**Your task:** Look through the entries below and extract exactly the lines from the one containing "878094 (10, 2111)" through the one containing "RB1255 (10, 1447)", ends included.

**Data to use:**
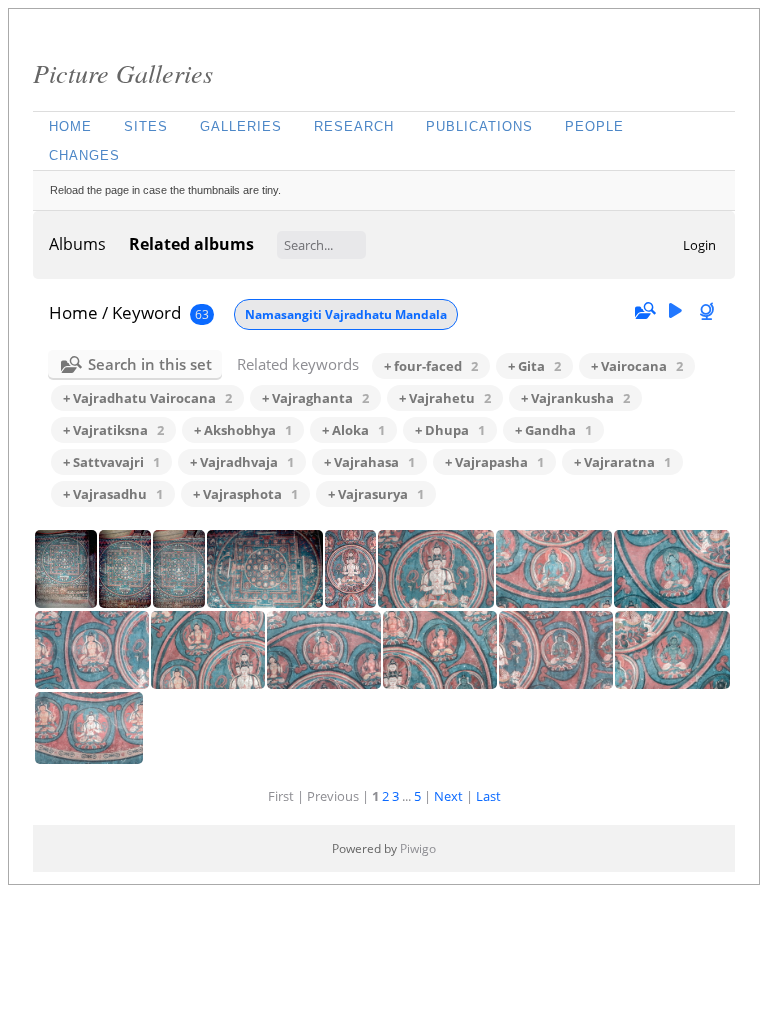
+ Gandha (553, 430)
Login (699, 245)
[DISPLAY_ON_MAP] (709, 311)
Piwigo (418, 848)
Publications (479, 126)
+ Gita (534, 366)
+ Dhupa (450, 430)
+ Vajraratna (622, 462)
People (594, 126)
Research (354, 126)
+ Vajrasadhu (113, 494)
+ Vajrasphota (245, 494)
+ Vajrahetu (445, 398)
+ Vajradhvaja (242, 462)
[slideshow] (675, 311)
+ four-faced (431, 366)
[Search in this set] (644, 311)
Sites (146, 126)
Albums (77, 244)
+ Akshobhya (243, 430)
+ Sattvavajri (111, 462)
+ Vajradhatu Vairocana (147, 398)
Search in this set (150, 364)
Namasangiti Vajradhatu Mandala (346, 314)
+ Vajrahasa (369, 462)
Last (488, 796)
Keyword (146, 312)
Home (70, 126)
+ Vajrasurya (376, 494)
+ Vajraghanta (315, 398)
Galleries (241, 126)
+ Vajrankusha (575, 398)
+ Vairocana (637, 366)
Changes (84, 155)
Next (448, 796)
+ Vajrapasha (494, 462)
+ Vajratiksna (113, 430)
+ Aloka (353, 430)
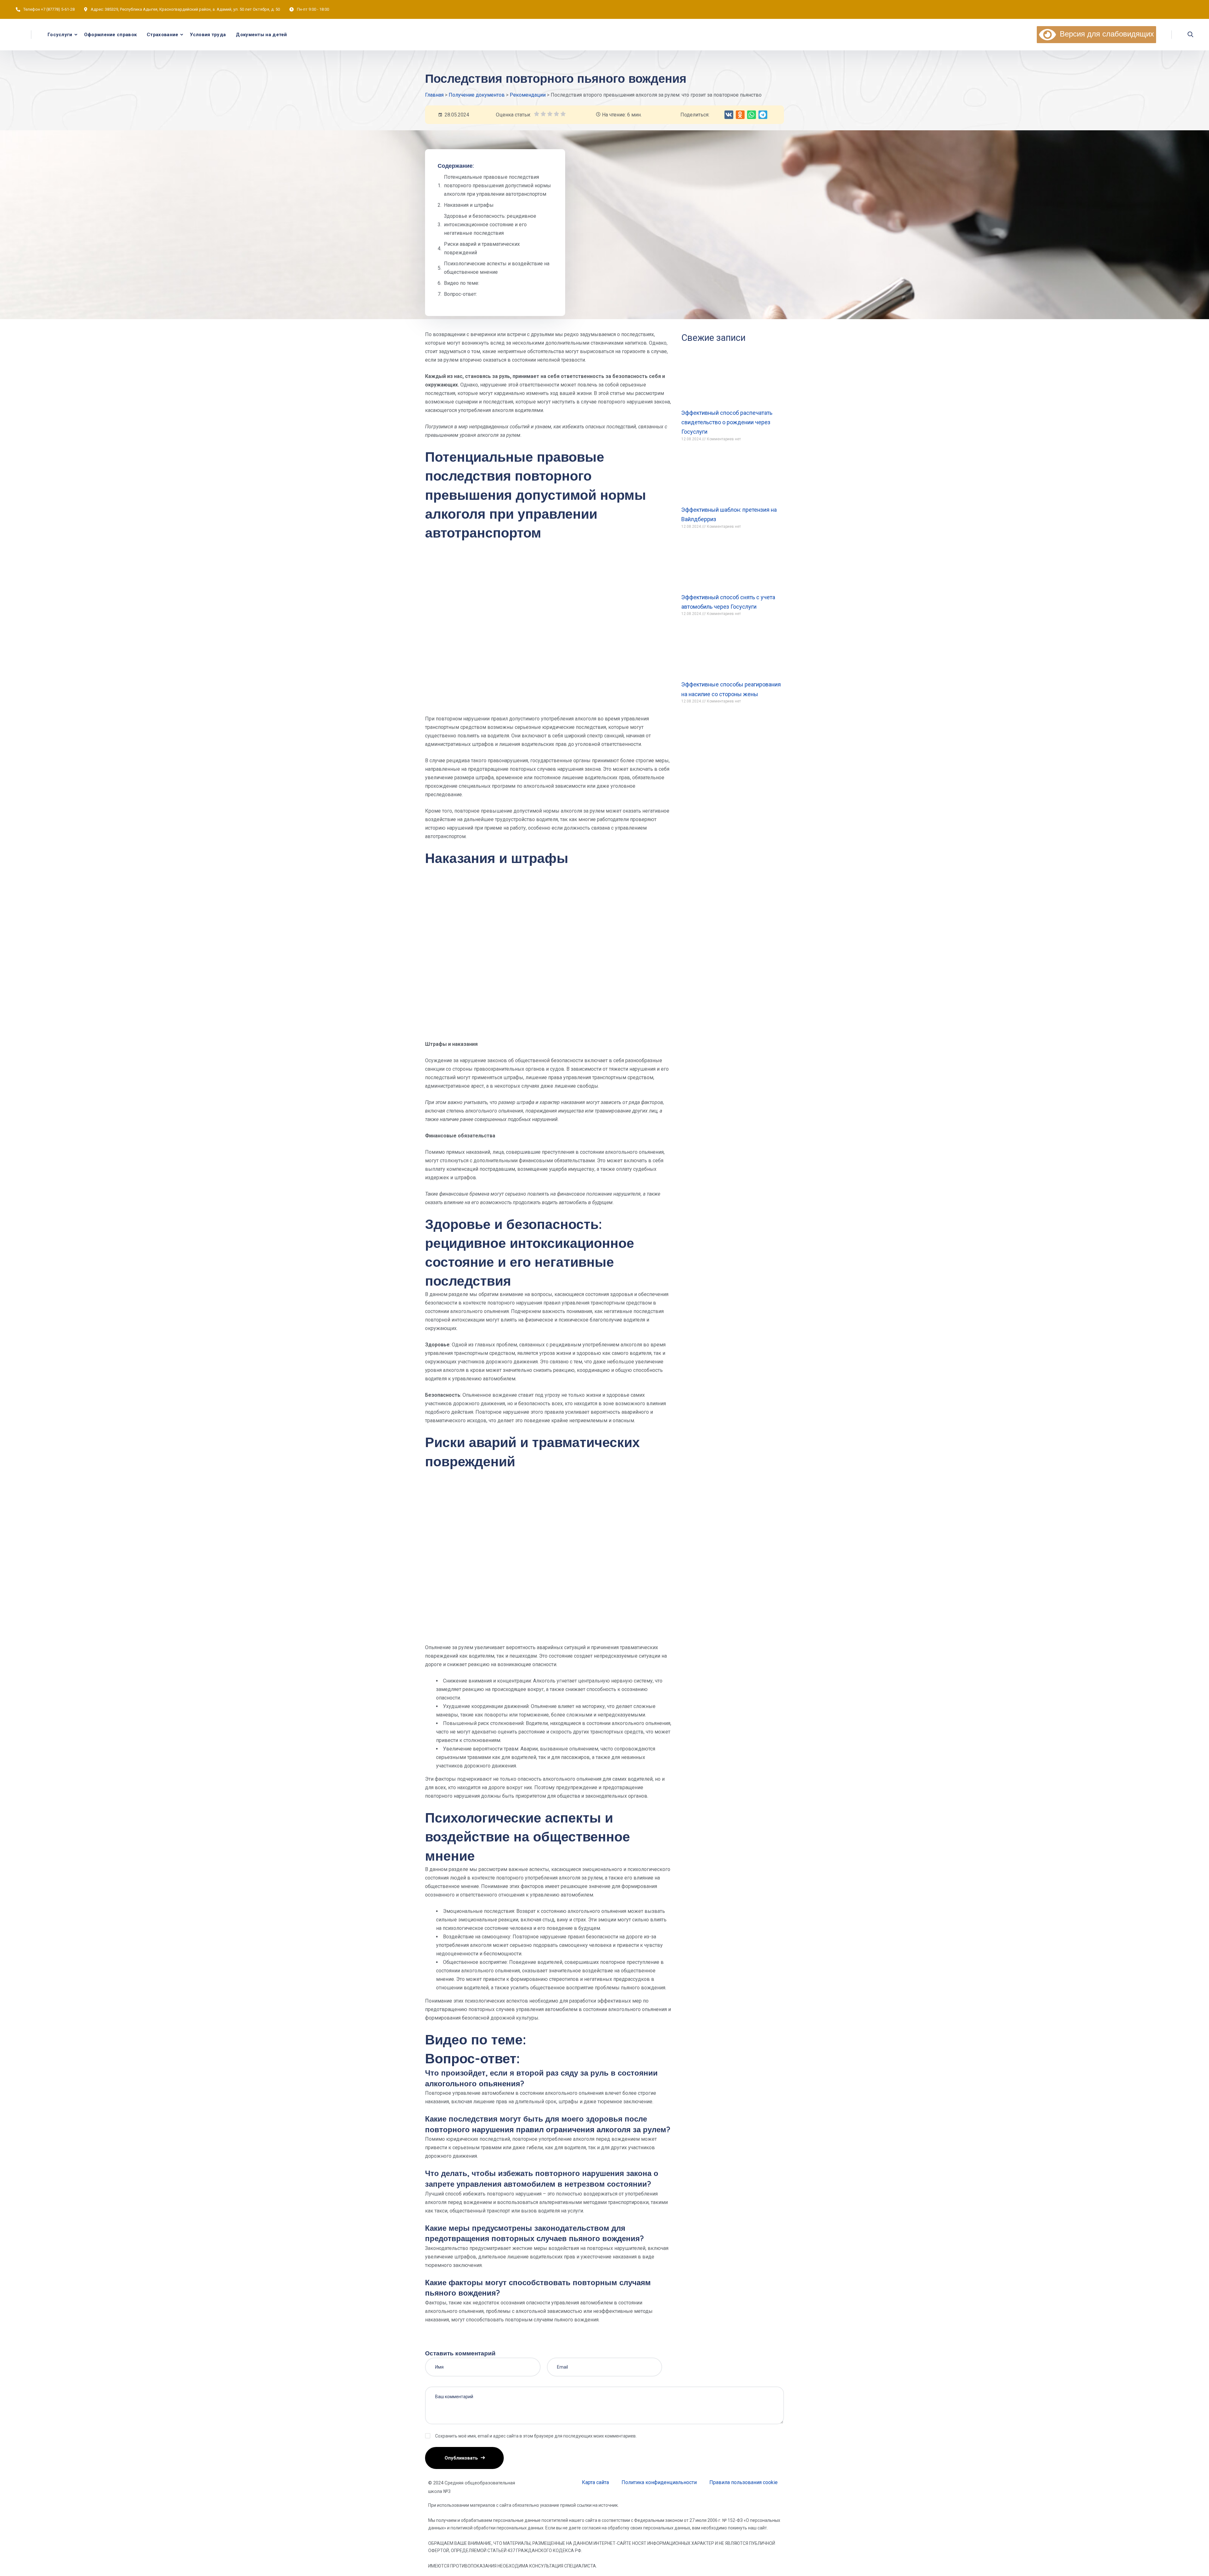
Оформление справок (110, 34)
* * *
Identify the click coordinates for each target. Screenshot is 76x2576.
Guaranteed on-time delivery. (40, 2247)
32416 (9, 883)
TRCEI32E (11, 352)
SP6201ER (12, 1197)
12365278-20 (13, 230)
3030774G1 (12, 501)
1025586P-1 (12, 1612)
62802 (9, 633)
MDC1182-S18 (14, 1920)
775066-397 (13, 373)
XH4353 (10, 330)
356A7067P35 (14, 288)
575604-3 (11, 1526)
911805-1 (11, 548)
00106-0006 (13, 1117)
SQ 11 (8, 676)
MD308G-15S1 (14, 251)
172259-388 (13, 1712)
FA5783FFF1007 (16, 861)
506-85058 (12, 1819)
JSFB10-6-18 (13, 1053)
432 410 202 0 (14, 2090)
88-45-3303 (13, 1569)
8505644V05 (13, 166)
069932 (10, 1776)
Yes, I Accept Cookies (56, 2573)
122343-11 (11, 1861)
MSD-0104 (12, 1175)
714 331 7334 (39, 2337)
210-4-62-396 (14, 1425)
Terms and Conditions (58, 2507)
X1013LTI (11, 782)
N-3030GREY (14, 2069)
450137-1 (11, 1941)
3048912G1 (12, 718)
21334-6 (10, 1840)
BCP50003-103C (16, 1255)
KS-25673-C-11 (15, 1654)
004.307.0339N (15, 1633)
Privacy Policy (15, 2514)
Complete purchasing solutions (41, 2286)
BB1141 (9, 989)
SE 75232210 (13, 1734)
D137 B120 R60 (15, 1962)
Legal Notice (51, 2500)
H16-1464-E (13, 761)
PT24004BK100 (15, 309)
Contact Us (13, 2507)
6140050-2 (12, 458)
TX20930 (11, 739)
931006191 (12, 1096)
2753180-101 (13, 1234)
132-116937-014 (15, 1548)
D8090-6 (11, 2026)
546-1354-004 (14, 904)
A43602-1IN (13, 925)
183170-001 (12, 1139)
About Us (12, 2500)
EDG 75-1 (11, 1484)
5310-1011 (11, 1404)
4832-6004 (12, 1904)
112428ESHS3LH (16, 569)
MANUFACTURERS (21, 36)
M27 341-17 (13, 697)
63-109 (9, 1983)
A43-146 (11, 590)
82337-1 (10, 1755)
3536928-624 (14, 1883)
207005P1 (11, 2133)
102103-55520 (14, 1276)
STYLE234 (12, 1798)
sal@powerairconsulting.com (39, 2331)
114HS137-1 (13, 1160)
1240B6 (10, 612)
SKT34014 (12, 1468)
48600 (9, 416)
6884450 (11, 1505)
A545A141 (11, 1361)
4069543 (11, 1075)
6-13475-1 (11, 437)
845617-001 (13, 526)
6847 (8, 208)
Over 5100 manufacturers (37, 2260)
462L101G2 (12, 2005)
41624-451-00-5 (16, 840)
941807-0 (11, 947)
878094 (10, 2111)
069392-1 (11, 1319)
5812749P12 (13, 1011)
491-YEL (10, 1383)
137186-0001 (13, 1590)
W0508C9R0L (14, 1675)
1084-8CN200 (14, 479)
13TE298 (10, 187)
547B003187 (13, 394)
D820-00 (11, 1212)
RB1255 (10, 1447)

**Response:**
878094 (10, 2111)
069392-1 (11, 1319)
5812749P12 (13, 1011)
491-YEL (10, 1383)
137186-0001 (13, 1590)
W0508C9R0L (14, 1675)
1084-8CN200 (14, 479)
13TE298 (10, 187)
547B003187 (13, 394)
D820-00 (11, 1212)
RB1255 (10, 1447)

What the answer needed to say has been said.